Tzahi Hanegbi, a senior Kadima legislator and campaign strategist, said the "real Likud" had emerged from the party election.

"Netanyahu's dream team became his nightmare. The stars are out and the rebels are in," Hanegbi said, referring to Kahlon and others who fought against then-Likud chief Ariel Sharon surrounding the 2005 disengagement from Gaza.

Political analyst Hanan Crystal said Netanyahu had hoped a less hawkish profile for Likud would help the party capture more centre ground from Kadima, which has been slipping in the polls since October.

"Netanyahu understands that battle lines with Kadima have been drawn in the fight for ... the 10 to 15 parliamentary seats determined by votes from the moderate right and center," Crystal told Israel Radio.

Netanyahu put a positive face on the results, calling the list "the best possible" in a speech to party loyalists andvowing to "improve security, strengthen the economy and continue a responsible diplomatic process" with Palestinians.

Netanyahu, prime minister from 1996 to 1999, has said he would focus on strengthening the Palestinian economy rather than on territorial issues that current U.S.-brokered statehood talks have failed to resolve.

Former foreign minister Silvan Shalom, who was Netanyahu's most vocal critic from within his own party, won the sixth place, followed by former Israel Defense Forces chief of staff Ya'alon who won seventh place.

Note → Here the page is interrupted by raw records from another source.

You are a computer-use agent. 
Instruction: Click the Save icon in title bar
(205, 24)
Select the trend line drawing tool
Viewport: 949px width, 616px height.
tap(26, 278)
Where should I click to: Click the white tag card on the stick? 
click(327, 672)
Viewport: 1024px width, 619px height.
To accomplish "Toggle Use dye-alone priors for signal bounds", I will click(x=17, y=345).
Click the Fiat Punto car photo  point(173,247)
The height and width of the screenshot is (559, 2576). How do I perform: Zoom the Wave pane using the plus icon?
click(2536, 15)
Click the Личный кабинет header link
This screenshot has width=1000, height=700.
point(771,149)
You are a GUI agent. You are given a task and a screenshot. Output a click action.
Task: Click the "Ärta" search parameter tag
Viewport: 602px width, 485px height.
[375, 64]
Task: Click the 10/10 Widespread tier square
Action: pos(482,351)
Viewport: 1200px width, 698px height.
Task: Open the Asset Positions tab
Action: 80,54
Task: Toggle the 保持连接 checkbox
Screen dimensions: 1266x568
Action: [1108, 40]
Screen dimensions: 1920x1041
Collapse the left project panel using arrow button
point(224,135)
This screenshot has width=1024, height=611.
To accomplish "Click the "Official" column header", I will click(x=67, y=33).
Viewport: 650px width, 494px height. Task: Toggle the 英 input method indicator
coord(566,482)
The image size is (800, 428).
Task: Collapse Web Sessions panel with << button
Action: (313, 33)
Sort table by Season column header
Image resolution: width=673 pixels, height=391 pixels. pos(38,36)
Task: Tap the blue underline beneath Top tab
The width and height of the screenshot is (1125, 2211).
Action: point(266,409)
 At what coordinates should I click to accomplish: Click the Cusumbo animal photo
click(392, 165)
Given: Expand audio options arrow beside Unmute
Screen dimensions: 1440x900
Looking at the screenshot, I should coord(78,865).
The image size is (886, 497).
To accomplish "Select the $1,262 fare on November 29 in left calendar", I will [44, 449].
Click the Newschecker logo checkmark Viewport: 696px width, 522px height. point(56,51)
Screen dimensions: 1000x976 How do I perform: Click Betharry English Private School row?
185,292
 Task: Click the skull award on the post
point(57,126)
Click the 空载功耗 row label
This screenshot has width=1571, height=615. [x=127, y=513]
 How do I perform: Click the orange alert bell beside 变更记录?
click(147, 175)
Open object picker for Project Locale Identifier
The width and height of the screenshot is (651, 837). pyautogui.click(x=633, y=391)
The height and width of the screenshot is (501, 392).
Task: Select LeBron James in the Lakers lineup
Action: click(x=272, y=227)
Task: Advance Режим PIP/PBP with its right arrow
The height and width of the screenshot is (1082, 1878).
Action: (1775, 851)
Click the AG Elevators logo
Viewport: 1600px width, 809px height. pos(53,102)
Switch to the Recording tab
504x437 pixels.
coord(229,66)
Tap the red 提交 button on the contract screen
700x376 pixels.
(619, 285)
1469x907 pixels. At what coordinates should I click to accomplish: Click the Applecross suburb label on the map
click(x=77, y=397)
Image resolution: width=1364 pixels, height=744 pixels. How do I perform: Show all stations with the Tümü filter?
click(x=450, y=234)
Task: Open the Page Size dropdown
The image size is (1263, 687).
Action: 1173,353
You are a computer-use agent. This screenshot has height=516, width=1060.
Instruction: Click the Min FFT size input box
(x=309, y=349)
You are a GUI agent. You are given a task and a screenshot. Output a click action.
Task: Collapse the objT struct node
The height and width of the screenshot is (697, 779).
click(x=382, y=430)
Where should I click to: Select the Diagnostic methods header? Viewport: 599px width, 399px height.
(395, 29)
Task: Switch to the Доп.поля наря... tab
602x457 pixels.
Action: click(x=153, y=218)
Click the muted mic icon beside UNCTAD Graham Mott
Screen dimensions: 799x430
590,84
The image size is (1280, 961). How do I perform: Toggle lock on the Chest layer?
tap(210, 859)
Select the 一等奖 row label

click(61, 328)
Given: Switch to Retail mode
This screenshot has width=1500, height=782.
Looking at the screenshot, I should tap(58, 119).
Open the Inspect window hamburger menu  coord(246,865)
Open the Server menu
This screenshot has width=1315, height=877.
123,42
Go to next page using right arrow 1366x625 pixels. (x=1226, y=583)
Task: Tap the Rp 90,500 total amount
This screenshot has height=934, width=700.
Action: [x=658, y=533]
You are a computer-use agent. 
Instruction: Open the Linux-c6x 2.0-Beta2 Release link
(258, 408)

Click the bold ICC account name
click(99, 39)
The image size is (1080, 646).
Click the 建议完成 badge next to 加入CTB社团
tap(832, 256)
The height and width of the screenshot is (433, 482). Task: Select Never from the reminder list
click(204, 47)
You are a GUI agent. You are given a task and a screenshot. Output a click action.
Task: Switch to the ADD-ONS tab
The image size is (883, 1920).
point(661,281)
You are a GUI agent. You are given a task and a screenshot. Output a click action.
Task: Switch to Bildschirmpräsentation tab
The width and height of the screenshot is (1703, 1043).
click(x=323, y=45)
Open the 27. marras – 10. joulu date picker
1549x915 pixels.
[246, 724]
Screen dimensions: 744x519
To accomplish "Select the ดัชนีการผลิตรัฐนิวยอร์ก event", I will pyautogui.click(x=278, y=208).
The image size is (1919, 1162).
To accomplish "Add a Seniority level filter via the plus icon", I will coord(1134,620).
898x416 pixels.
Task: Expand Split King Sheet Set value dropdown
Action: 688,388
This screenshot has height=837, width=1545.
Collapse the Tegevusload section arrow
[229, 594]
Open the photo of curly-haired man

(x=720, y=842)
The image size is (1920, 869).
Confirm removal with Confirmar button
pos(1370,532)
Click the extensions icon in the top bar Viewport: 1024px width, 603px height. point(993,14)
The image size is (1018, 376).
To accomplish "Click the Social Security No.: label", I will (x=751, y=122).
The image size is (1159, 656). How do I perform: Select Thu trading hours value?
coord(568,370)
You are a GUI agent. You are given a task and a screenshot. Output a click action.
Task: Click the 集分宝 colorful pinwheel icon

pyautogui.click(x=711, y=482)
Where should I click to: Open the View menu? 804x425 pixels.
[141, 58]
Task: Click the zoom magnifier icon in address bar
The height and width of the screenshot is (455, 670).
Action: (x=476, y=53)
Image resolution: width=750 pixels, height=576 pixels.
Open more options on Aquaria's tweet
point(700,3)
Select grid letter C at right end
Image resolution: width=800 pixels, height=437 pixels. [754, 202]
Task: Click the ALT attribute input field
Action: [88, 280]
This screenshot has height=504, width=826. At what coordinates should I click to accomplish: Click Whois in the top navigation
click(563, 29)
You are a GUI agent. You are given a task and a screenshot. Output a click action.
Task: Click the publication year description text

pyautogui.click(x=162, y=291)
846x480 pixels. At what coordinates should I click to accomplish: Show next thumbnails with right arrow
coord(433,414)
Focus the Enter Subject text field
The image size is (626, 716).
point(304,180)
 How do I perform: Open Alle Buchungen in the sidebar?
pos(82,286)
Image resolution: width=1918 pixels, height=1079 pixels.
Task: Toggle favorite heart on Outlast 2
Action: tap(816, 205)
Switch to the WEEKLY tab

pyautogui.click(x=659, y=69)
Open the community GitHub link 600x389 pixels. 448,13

Likud members's vote for the party's Knesset list did not go unhindered. The voting was extended until 1 A.M. due to complaints of long lines and a cumbersome voting process.

Even Netanyahu himself had to ask for help when voting at a computerized station, calling over an expert who joined him behind the cardboard barrier hiding the computer.

Netanyahu was initially considering extending the vote, which was to close at 10 P.M., until Tuesday, but the chairman of the Likud central voting committee, judge Harpaz, decided to extend the vote until 1 A.M.

Fearing that Feiglin's radical views could drive centrist voters away, Netanyahu's list of recommended candidates was aimed primarily at keeping Feiglin and his supporters off the slate.

Several senior Likud officials urged the Likud members on Sunday to ignore Netanyahu's recommendations when they cast their votes in the vote.

The list infuriated many senior party members, who warned that Netanyahu risks a backlash: Should the candidates he is opposing nevertheless make it onto the party's Knesset slate, they are liable to retaliate by working against him in the Knesset.

"In a democratic process, it is not good for the movement's leader to be recommending this or that person," commented MK Reuven Rivlin.